His forthcoming collection Mutiny is a rebellion, a subversion, an onslaught. In poems that rebuke classical mythos and western canonical figures, and embrace Afro-Diasporanfolk and spiritual imagery, Williams conjures the hell of being erased, exploited, and ill-imagined and then, through a force and generosity of vision, propels himself into life, selfhood, and a path forward. Intimate, bold, and sonically mesmerizing, Mutiny addresses loneliness, desire, doubt, memory, and the borderline between beauty and tragedy.
In his debut collection Thief in the Interior, Williams investigates the dangers of desire, balancing narratives of addiction, murders, and hate crimes with passionate, uncompromising depth. Formal poems entrenched in urban landscapes crack open dialogues of racism and homophobia rampant in our culture. Multitudinous voices explore one’s ability to harm and be harmed, which uniquely juxtaposes the capacity to revel in both experiences.

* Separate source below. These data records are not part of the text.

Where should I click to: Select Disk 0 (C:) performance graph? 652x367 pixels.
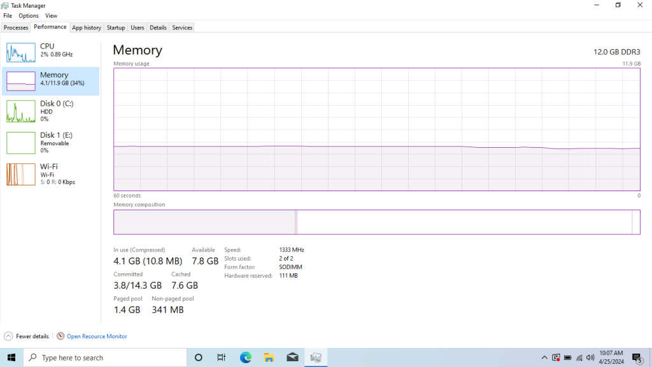(51, 110)
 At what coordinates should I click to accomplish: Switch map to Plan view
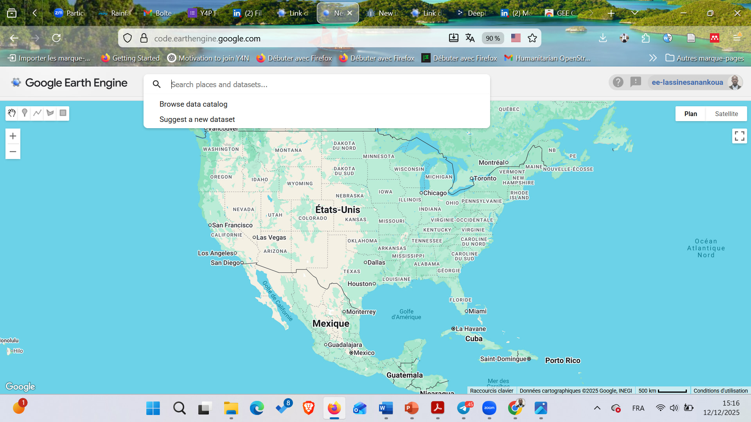pos(690,114)
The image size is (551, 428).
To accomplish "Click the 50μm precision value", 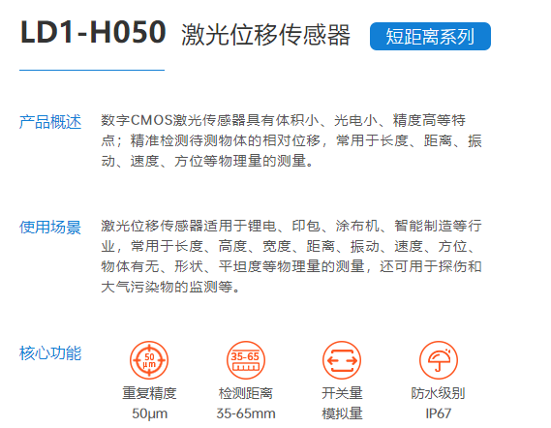I will click(150, 413).
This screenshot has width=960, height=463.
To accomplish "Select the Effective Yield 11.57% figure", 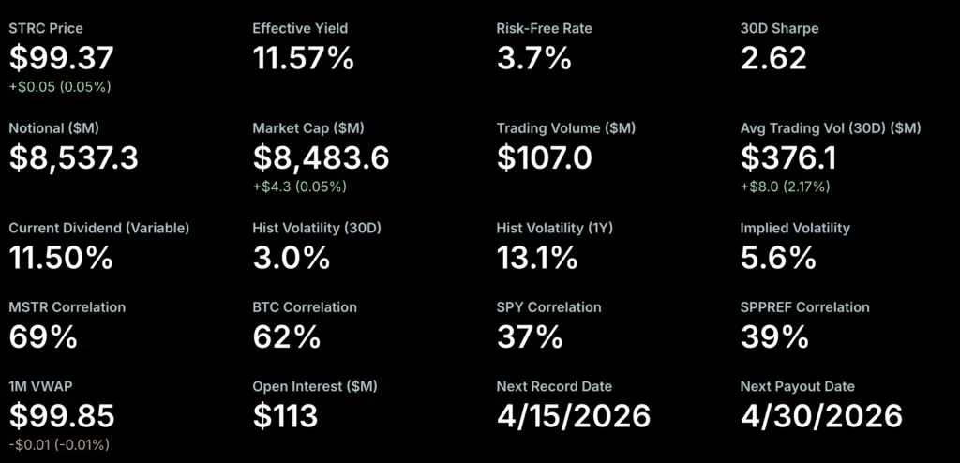I will click(303, 58).
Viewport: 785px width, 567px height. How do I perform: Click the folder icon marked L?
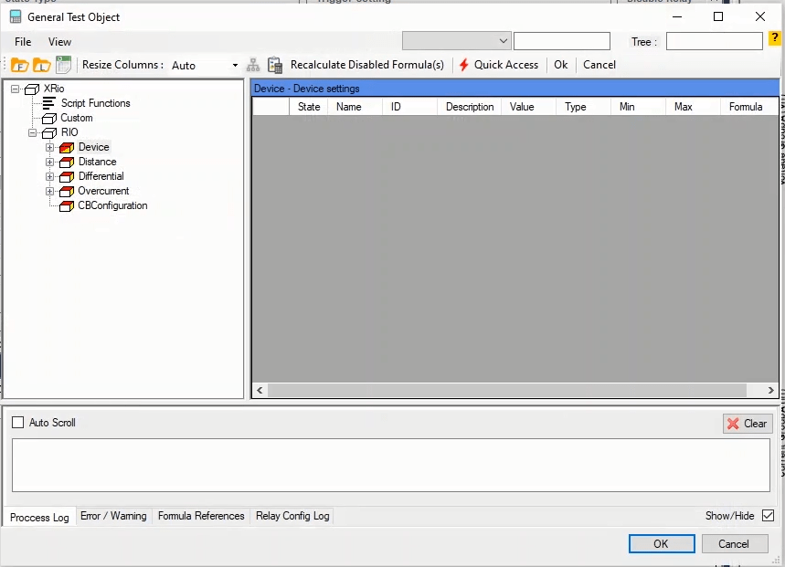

Of Thief in the Interior, Los Angeles Book Review noted, “The seasoned reader of poetry will be impressed that Thief in the Interior is Phillip B. Williams’s first collection. His control of the line is masterful, and his syntax eschews, for the most part, direct or simple delivery of language, creating a formal and solemn tone that scores the emotional pitches of the book.” Author Adrian Matejka notes, “Williams’s poems embody balance: uncompromising and magnetic, surprising and intuitive. Need is everywhere―in the unforgiving images, in lines so delicate they seem to break apart in the hands, and in the reader who will enter these poems and never want to leave.”
Williams’s work has appeared or is forthcoming in Boston Review, Callaloo, Kenyon Review, The New Republic, The New Yorker, and others. He is the recipient of a 2020 creative writing grant from the National Endowment for the Arts, a 2017 Whiting Award, and a 2013 Ruth Lilly Fellowship. He serves as a faculty member at Bennington College and Randolph College low-res MFA.